Dataset excerpts:

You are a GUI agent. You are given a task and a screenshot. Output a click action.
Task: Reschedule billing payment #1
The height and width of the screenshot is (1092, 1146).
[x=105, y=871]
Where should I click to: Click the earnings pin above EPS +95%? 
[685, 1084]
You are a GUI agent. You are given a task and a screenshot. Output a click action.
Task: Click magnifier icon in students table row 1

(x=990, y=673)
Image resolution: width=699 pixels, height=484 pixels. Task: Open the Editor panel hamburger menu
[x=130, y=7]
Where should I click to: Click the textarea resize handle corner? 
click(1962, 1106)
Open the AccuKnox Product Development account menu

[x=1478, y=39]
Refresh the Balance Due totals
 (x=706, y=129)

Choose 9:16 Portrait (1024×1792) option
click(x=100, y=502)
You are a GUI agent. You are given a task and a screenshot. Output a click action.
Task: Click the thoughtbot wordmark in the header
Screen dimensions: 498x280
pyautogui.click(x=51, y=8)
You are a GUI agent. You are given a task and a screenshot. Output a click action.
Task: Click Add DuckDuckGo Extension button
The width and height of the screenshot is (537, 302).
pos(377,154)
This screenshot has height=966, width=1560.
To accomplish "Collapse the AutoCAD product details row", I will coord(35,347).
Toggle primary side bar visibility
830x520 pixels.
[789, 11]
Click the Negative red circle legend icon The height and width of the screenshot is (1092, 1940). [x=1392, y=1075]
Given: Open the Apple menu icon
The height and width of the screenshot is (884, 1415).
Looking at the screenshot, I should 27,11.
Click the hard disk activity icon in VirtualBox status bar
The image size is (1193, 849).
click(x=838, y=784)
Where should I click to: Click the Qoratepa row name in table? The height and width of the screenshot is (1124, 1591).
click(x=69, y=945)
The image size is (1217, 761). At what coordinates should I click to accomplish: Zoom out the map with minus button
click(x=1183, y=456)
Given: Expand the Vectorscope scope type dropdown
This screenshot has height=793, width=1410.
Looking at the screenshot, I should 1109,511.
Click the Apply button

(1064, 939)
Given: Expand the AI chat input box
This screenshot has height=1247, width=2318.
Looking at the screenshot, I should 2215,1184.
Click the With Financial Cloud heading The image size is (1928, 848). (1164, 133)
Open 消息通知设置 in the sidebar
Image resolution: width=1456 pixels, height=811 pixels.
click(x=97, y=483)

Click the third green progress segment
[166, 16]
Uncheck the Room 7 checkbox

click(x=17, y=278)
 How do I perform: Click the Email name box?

▶ [WHAT IS REQUIRED] Reproduce every single entry above exactly.

▶ [OUTPUT OF THE TASK]
You are a GUI agent. You are given a task and a screenshot. Output a click action.
Task: Reschedule billing payment #1
The height and width of the screenshot is (1092, 1146).
[x=105, y=871]
Where should I click to: Click the earnings pin above EPS +95%? 
[685, 1084]
You are a GUI agent. You are given a task and a screenshot. Output a click action.
Task: Click magnifier icon in students table row 1

(x=990, y=673)
Image resolution: width=699 pixels, height=484 pixels. Task: Open the Editor panel hamburger menu
[x=130, y=7]
Where should I click to: Click the textarea resize handle corner? 
click(1962, 1106)
Open the AccuKnox Product Development account menu

[x=1478, y=39]
Refresh the Balance Due totals
 (x=706, y=129)

Choose 9:16 Portrait (1024×1792) option
click(x=100, y=502)
You are a GUI agent. You are given a task and a screenshot. Output a click action.
Task: Click the thoughtbot wordmark in the header
Screen dimensions: 498x280
pyautogui.click(x=51, y=8)
You are a GUI agent. You are given a task and a screenshot. Output a click action.
Task: Click Add DuckDuckGo Extension button
The width and height of the screenshot is (537, 302).
pos(377,154)
This screenshot has height=966, width=1560.
To accomplish "Collapse the AutoCAD product details row", I will coord(35,347).
Toggle primary side bar visibility
830x520 pixels.
[789, 11]
Click the Negative red circle legend icon The height and width of the screenshot is (1092, 1940). [x=1392, y=1075]
Given: Open the Apple menu icon
The height and width of the screenshot is (884, 1415).
Looking at the screenshot, I should 27,11.
Click the hard disk activity icon in VirtualBox status bar
The image size is (1193, 849).
click(x=838, y=784)
Where should I click to: Click the Qoratepa row name in table? The height and width of the screenshot is (1124, 1591).
click(x=69, y=945)
The image size is (1217, 761). At what coordinates should I click to accomplish: Zoom out the map with minus button
click(x=1183, y=456)
Given: Expand the Vectorscope scope type dropdown
This screenshot has height=793, width=1410.
Looking at the screenshot, I should 1109,511.
Click the Apply button

(1064, 939)
Given: Expand the AI chat input box
This screenshot has height=1247, width=2318.
Looking at the screenshot, I should 2215,1184.
Click the With Financial Cloud heading The image size is (1928, 848). (1164, 133)
Open 消息通知设置 in the sidebar
Image resolution: width=1456 pixels, height=811 pixels.
click(x=97, y=483)

Click the third green progress segment
[166, 16]
Uncheck the Room 7 checkbox

click(x=17, y=278)
 How do I perform: Click the Email name box?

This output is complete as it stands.